Strictly speaking, this role was missing the ML side of DS. So at the same time, I was still actively exploring Kaggle competitions and reading other Kagglers’ scripts. (You should keep track of your long term goal. I knew my role in StarHub lacks the ML aspects which is why I actively kept up my ML knowledge. My Kaggle projects were a big topic during my interviews at DBS.)
5. DBS (2016 - 2018)
After 1.5 years at StarHub, I landed an opportunity for a data scientist role at DBS Bank. I would be in charge of supporting regional consumer banking group for the bank especially for Singapore, Hong Kong, Taiwan and China. Seeing that it is an ML role with greater responsibility, I took up the job immediately.
It was at DBS Bank where I immensely honed my skills in practical ML. I was involved in the whole end to end process of every DS project and here are some main steps:
- It always starts with Business: Understanding business requirements need active listening and open discussions with all parties. That is only half of the job. The other half is to for you to frame the business problem into a DS problem. What is the event definition or target variable? What are the success factors for this model to work, for business to want to use it? What are the timeline and major milestones?
- Exploratory Data Analysis (EDA): Pulling data from respective databases (e.g. Hive, Teradata, SAS database). Exploration of datasets and its relationship with the target variable. Data Cleaning. Preliminary variable selection is also required because there are thousands of variables in the database.
- Model Building: Trying out different models, usually starting with the simpler models (e.g. GBM, RF, Logistics Reg) because they are much easier to explain to business.
- Model Evaluation: Evaluating the results of the models, picking the top few models and share the results with business.

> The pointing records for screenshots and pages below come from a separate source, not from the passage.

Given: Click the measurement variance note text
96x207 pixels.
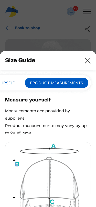Looking at the screenshot, I should click(x=46, y=130).
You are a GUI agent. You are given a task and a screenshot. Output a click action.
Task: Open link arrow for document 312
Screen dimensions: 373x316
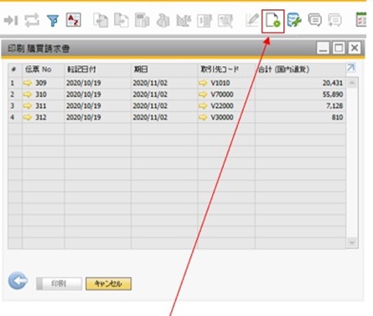[x=28, y=117]
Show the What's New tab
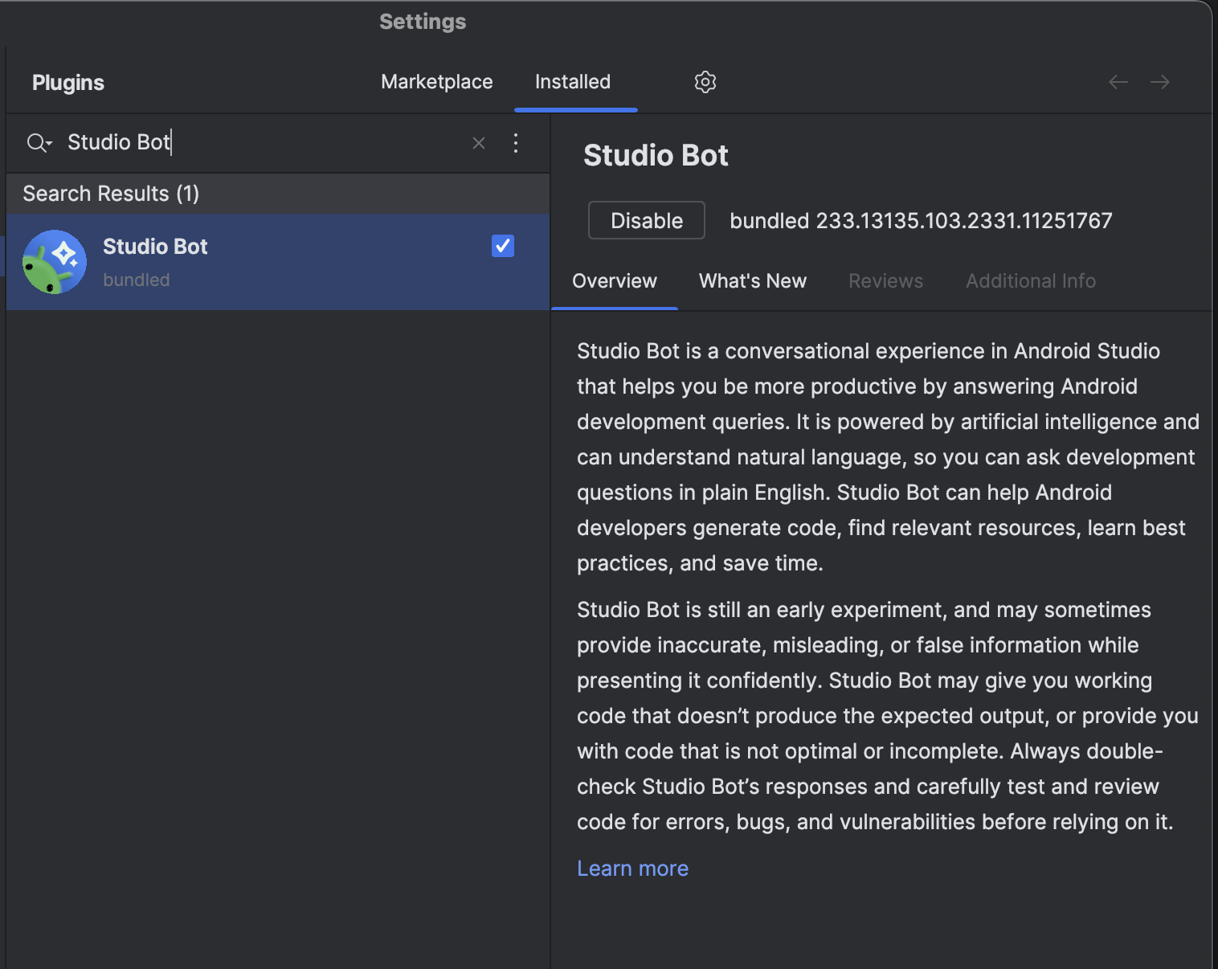This screenshot has height=969, width=1218. pyautogui.click(x=752, y=281)
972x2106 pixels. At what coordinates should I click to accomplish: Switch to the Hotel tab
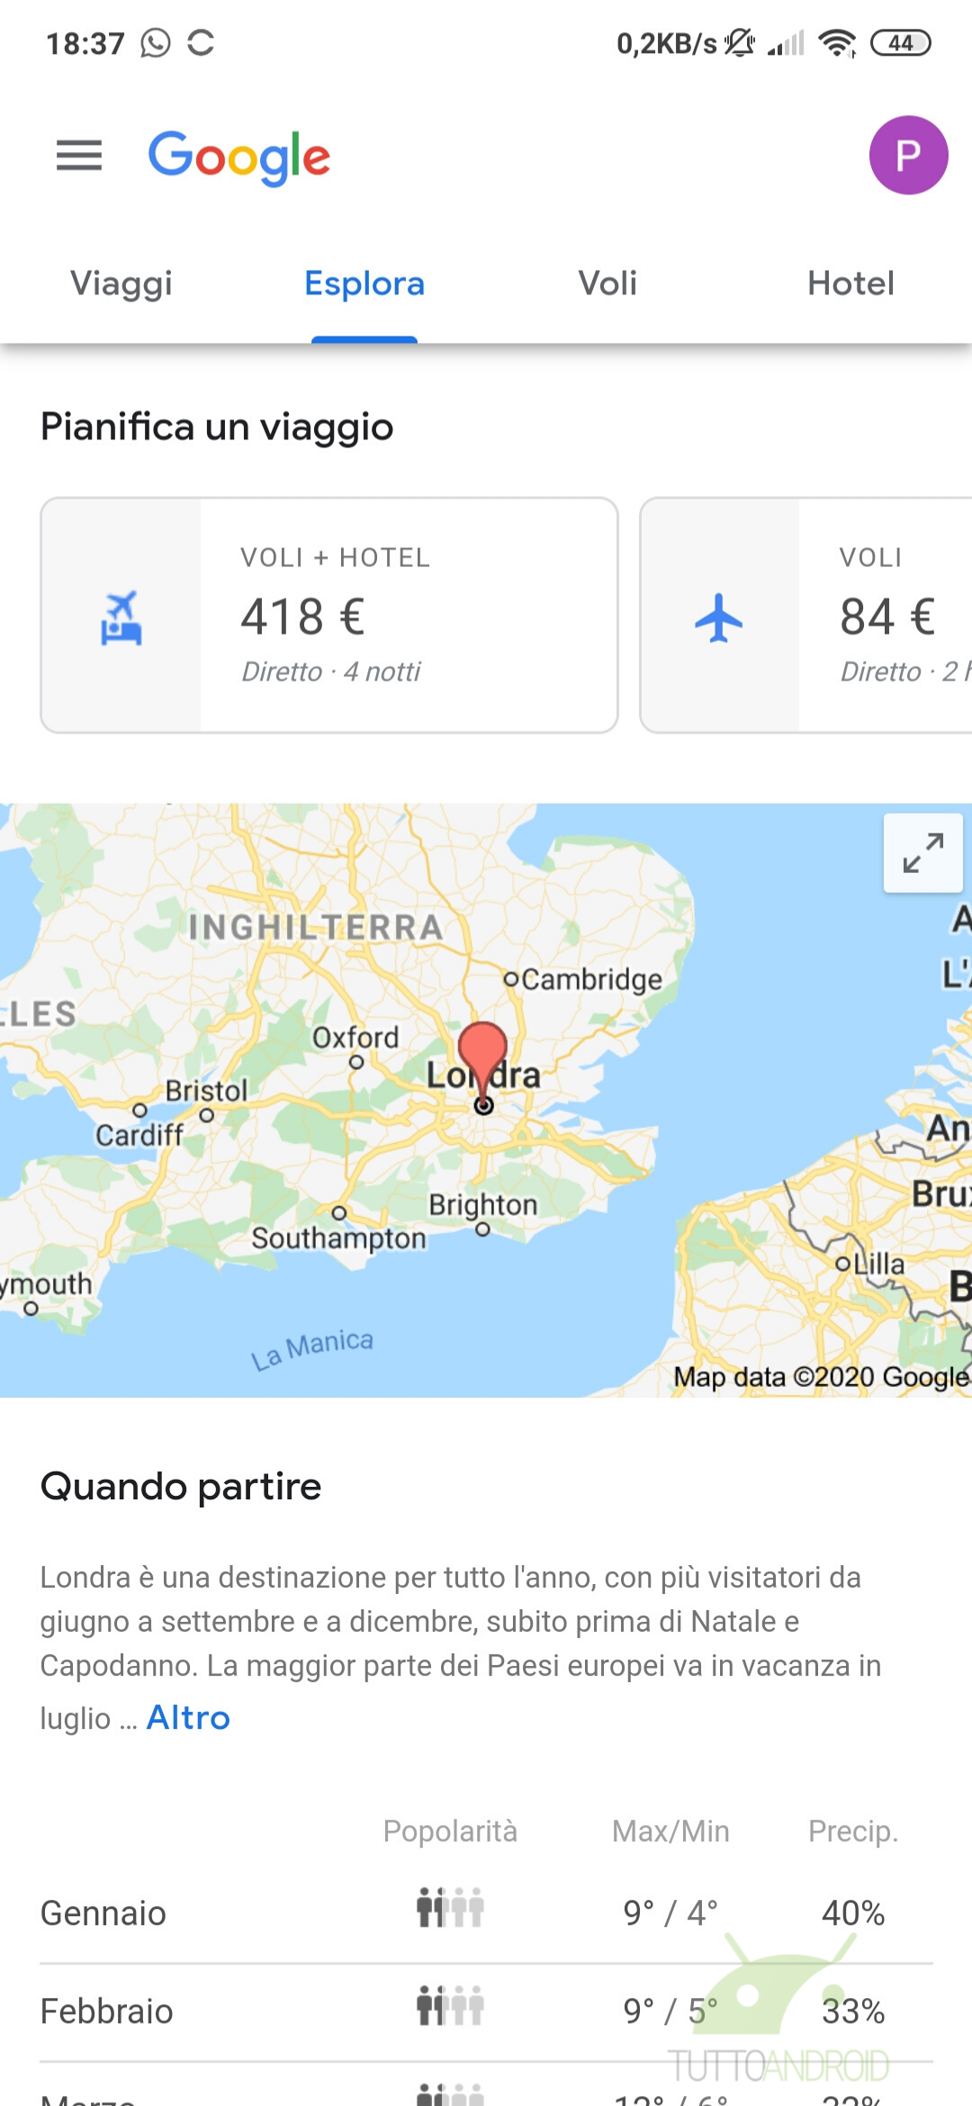[851, 284]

- Present Results: Presenting results, models and variables used to business to convince them.
Practical ML is an iterative process. We meet business users very often and repeat some of these steps all the time. I have omitted a lot of details and steps for brevity. Also, I didn’t have to deploy my own models which is something I need to improve on.
It was also at DBS Bank where I built my first recommender system under the mentorship of one of the seniors. I stayed in Shanghai for 2 months to build a Hybrid User-Item Based Collaborative Filtering model for their relationship managers. When I came back, I was tasked to build a more complex recommender system completely on my own as the sole contributor (That senior left the bank shortly after I returned to SG.) It was difficult at first because no one else in the team has any idea how to help or build one. It was after reading a lot of papers and articles that I managed to find and implement a deep learning model that outperforms the old rule-based model and fulfil multiple business requirements.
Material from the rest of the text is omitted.